What to work on:
From the line containing "This screenshot has width=1549, height=784." to the end of the records below, output each line exactly; include both ends and nothing else.
--------------------------------------------------
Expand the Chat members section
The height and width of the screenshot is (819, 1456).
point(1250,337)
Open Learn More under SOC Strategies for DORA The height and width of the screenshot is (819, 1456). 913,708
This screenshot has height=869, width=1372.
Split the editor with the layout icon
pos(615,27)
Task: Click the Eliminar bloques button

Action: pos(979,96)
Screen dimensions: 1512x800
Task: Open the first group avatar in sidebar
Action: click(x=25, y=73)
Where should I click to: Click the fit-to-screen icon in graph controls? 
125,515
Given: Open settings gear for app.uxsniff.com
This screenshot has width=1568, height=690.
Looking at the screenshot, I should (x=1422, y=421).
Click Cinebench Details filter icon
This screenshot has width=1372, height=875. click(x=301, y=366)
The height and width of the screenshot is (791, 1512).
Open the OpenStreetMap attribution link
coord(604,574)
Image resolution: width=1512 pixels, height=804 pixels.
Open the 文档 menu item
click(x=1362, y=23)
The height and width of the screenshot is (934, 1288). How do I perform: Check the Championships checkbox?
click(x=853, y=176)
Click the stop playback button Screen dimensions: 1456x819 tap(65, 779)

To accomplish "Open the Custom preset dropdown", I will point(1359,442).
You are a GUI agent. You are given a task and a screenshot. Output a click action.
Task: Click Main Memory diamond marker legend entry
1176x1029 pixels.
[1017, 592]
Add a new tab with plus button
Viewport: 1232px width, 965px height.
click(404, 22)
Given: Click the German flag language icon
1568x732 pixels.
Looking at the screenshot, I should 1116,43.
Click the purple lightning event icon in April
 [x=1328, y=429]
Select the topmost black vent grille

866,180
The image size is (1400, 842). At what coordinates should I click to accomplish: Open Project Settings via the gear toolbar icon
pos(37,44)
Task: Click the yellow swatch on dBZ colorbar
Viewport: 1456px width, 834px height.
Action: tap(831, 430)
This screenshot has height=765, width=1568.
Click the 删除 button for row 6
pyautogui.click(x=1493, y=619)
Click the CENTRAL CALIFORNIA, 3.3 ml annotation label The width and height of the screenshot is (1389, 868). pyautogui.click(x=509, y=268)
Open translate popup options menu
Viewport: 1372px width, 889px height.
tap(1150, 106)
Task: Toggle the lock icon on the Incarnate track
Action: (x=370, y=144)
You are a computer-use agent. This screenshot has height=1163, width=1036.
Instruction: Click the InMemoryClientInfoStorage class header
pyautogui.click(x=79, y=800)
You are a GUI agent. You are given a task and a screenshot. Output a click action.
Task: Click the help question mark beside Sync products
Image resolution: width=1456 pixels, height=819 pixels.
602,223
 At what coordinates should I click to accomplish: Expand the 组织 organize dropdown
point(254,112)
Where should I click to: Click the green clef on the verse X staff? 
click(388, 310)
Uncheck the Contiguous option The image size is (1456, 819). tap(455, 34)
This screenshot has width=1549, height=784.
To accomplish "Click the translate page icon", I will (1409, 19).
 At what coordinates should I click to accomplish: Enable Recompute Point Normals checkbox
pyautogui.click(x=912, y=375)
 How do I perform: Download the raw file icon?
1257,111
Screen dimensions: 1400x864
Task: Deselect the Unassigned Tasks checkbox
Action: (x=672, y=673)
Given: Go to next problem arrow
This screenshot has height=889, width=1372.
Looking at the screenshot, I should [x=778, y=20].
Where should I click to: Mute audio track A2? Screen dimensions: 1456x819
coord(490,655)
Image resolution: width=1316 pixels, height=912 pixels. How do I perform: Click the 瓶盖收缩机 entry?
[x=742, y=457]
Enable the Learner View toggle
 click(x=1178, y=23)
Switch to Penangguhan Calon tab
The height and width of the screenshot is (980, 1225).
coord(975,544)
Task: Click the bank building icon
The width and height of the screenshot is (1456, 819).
--------------------------------------------------
Solution to this problem:
This screenshot has width=1549, height=784.
To accomplish "Click the translate page icon", I will (1409, 19).
 At what coordinates should I click to accomplish: Enable Recompute Point Normals checkbox
pyautogui.click(x=912, y=375)
 How do I perform: Download the raw file icon?
1257,111
Screen dimensions: 1400x864
Task: Deselect the Unassigned Tasks checkbox
Action: (x=672, y=673)
Given: Go to next problem arrow
This screenshot has height=889, width=1372.
Looking at the screenshot, I should [x=778, y=20].
Where should I click to: Mute audio track A2? Screen dimensions: 1456x819
coord(490,655)
Image resolution: width=1316 pixels, height=912 pixels. How do I perform: Click the 瓶盖收缩机 entry?
[x=742, y=457]
Enable the Learner View toggle
 click(x=1178, y=23)
Switch to Penangguhan Calon tab
The height and width of the screenshot is (980, 1225).
coord(975,544)
Task: Click the bank building icon
The width and height of the screenshot is (1456, 819).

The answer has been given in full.